The aim of section 15 (4) was to give locals a longer period of grace because the threat to their continued use (some notice telling them they could only use the green by permission of the owner) was not obvious to members of the public. Contrast cases where the use as of right ceased after the 2006 Act came into force which would involve physical obstruction – and for which only a 2 year period was allowed for registration. Only a lawyer would pick up the first, but anyone would protest about the second.
The CA decided that the provision of the 5 year period was for a legitimate aim, and was consistent with the overall policy that once twenty years use as of right has been established it should be possible to get the land registered as a green.
The CA made a number of points in dismissing the Port’s case that the law had a disproportionate effect.

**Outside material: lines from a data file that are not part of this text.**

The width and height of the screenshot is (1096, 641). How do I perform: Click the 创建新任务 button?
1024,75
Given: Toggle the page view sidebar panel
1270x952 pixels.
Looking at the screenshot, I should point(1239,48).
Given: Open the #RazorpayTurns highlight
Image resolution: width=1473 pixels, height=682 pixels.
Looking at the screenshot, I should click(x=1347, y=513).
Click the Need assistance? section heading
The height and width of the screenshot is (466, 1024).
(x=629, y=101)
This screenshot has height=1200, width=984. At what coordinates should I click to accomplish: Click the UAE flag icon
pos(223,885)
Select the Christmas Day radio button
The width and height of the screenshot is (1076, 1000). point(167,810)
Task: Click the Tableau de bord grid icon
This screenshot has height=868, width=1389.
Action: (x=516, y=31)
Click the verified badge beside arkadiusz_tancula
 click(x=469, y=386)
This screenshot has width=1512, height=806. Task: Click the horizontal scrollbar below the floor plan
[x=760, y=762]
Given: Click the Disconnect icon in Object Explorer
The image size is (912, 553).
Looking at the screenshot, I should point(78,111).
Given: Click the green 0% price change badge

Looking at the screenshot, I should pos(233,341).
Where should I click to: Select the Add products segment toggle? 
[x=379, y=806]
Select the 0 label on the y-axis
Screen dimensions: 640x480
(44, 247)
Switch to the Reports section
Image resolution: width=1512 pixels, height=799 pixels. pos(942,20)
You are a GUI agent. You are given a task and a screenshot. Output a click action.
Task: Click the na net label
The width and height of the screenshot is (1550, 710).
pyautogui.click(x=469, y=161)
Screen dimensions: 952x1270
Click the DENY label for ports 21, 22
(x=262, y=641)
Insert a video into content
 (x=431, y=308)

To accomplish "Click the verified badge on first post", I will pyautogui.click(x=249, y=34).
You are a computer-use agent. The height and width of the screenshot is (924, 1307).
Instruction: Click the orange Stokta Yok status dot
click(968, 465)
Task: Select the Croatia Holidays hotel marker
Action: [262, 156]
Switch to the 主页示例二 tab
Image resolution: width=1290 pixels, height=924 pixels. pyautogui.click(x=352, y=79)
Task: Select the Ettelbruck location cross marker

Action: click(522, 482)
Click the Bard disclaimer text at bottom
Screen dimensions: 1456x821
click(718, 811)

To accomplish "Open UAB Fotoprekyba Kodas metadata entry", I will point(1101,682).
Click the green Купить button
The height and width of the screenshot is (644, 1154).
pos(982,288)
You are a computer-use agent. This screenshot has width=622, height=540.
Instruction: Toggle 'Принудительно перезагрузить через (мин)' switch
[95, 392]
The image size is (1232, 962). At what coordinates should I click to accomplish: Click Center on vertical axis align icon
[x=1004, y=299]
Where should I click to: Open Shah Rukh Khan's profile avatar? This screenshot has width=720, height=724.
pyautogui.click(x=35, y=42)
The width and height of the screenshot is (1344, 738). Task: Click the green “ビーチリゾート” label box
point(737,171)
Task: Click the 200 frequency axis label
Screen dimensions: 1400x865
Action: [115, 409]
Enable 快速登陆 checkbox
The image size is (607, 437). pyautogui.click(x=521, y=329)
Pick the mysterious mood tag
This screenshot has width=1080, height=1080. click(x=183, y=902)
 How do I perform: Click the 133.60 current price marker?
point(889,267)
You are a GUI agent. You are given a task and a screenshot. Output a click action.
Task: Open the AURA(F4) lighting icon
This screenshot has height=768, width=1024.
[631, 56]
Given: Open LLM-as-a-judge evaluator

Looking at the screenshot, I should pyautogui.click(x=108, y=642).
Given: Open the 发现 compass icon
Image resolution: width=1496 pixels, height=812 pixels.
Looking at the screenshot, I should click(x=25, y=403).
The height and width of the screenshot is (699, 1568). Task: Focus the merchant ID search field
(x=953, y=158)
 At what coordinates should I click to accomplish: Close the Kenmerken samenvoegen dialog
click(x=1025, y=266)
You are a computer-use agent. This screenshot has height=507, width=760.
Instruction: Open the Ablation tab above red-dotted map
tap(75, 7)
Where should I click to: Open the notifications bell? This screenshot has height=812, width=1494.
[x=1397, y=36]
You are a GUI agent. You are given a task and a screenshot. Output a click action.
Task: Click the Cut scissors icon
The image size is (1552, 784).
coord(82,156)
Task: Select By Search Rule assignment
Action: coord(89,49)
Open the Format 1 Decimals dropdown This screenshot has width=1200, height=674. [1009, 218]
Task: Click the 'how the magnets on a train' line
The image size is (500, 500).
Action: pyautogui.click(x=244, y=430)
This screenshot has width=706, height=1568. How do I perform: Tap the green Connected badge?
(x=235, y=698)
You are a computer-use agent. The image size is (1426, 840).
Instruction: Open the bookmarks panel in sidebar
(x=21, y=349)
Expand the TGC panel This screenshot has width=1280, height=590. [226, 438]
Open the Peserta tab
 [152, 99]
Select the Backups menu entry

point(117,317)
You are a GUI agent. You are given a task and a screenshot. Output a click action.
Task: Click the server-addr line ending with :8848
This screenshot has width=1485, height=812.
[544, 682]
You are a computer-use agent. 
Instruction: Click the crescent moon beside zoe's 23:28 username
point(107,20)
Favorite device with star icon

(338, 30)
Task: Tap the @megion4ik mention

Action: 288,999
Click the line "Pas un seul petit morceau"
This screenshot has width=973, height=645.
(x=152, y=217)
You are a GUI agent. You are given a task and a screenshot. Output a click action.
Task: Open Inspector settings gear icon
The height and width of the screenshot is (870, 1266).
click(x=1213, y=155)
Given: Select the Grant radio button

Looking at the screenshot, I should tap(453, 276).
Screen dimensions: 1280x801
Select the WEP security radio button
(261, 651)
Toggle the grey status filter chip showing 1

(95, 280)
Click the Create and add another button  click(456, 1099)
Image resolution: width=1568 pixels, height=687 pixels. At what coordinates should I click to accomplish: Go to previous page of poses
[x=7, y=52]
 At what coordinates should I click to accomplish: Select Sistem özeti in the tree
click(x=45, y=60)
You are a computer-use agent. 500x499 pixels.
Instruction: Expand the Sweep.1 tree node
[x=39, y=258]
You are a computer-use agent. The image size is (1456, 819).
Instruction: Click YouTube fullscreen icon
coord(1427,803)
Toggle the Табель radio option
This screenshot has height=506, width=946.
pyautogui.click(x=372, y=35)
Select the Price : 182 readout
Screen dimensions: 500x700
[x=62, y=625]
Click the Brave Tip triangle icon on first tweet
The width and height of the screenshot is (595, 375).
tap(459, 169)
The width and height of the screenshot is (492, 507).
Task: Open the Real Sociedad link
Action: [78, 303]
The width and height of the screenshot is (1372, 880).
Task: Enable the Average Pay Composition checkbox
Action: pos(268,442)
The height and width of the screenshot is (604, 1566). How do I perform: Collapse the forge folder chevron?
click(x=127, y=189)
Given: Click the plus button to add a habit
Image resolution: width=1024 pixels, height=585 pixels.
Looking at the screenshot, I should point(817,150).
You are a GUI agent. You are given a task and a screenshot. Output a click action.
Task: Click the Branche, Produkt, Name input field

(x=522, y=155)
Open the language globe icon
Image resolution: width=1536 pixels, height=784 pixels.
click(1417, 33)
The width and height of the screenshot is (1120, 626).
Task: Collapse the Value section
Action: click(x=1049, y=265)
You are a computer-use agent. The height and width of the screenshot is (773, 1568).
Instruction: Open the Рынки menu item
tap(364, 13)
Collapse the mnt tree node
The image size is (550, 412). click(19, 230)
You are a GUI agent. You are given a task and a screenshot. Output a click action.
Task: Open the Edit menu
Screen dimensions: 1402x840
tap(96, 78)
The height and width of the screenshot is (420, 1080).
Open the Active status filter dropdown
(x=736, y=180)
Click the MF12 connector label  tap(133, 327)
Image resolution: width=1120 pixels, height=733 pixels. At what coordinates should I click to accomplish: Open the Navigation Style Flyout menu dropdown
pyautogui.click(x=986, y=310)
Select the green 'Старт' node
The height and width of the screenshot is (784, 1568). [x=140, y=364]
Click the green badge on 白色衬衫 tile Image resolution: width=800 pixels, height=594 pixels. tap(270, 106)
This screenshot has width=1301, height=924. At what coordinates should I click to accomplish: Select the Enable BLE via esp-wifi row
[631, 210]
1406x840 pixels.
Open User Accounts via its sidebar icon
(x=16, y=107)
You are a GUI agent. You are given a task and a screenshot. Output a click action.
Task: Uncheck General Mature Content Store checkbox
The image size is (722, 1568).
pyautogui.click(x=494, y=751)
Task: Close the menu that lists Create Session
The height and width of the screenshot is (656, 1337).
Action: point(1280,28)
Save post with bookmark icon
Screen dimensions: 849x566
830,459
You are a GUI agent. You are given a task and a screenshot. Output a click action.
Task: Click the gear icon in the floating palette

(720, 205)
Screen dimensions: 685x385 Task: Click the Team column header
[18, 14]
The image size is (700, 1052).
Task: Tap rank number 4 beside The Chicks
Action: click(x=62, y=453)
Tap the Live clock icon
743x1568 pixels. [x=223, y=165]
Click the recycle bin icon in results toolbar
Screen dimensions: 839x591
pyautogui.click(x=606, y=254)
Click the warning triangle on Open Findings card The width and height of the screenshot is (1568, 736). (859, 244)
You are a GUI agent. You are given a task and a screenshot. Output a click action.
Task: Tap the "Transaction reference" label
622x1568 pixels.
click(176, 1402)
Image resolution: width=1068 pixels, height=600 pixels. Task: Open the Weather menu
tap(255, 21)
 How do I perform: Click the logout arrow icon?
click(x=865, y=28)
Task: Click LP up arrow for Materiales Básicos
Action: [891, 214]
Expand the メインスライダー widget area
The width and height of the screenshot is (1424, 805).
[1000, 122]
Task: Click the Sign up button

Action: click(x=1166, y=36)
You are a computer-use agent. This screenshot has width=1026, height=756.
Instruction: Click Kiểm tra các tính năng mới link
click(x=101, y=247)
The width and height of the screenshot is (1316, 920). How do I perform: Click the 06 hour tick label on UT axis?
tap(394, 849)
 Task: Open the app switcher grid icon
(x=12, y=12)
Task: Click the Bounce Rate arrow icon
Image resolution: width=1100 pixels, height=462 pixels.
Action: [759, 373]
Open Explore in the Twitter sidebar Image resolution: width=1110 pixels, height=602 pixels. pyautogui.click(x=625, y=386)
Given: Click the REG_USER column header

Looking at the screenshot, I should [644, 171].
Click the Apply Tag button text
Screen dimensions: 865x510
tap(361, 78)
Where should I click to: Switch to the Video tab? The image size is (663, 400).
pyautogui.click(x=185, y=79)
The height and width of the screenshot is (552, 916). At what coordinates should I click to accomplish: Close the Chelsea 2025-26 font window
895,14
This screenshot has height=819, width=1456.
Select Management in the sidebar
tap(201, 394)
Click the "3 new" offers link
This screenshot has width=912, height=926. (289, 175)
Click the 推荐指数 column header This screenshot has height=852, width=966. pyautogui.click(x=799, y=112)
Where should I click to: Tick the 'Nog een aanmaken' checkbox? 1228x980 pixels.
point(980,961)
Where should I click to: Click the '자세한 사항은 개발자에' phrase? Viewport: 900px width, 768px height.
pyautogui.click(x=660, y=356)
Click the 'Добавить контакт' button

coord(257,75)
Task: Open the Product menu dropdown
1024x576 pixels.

- The main one was that that the Port could have avoided getting into the predicament in which he finds himself: Leeds Group plc v Leeds City Council (No 2)  EWCA Civ 1447  1 WLR 1561 at . On the basis of the April 2013 CA decision,
- if the Port had displayed the bye-laws on the quayside or the sea wall the whole problem would have been eliminated. Anyway, all landowners had effectively been put on notice since the late 1990s that those using their land for recreational purposes may well be asserting a public right to do so if their use of the land is more than trivial or sporadic. The fact that the Port’s predicament has come about because of its own acquiescence in a long-standing state of affairs also means that the case for compensation was a particularly weak one.
The remaining points (- in Lewison LJ’s judgment) are detailed ones – but which demonstrate that it is far from easy to devise a law which strikes the right balance between the interests of landowners and members of the public.
This strikes me as a fairly easy decision against the A1P1 challenge to this statute. True, any provision with a dose of retrospectivity will need some measure of justification, but where there are firmly two sides to the legislative choice made, it is not difficult for the government to justify the choice it in fact made. A1P1 certainly has teeth, as recent decisions have shown – e.g. here – but this is not one in which they were – quite rightly – bared.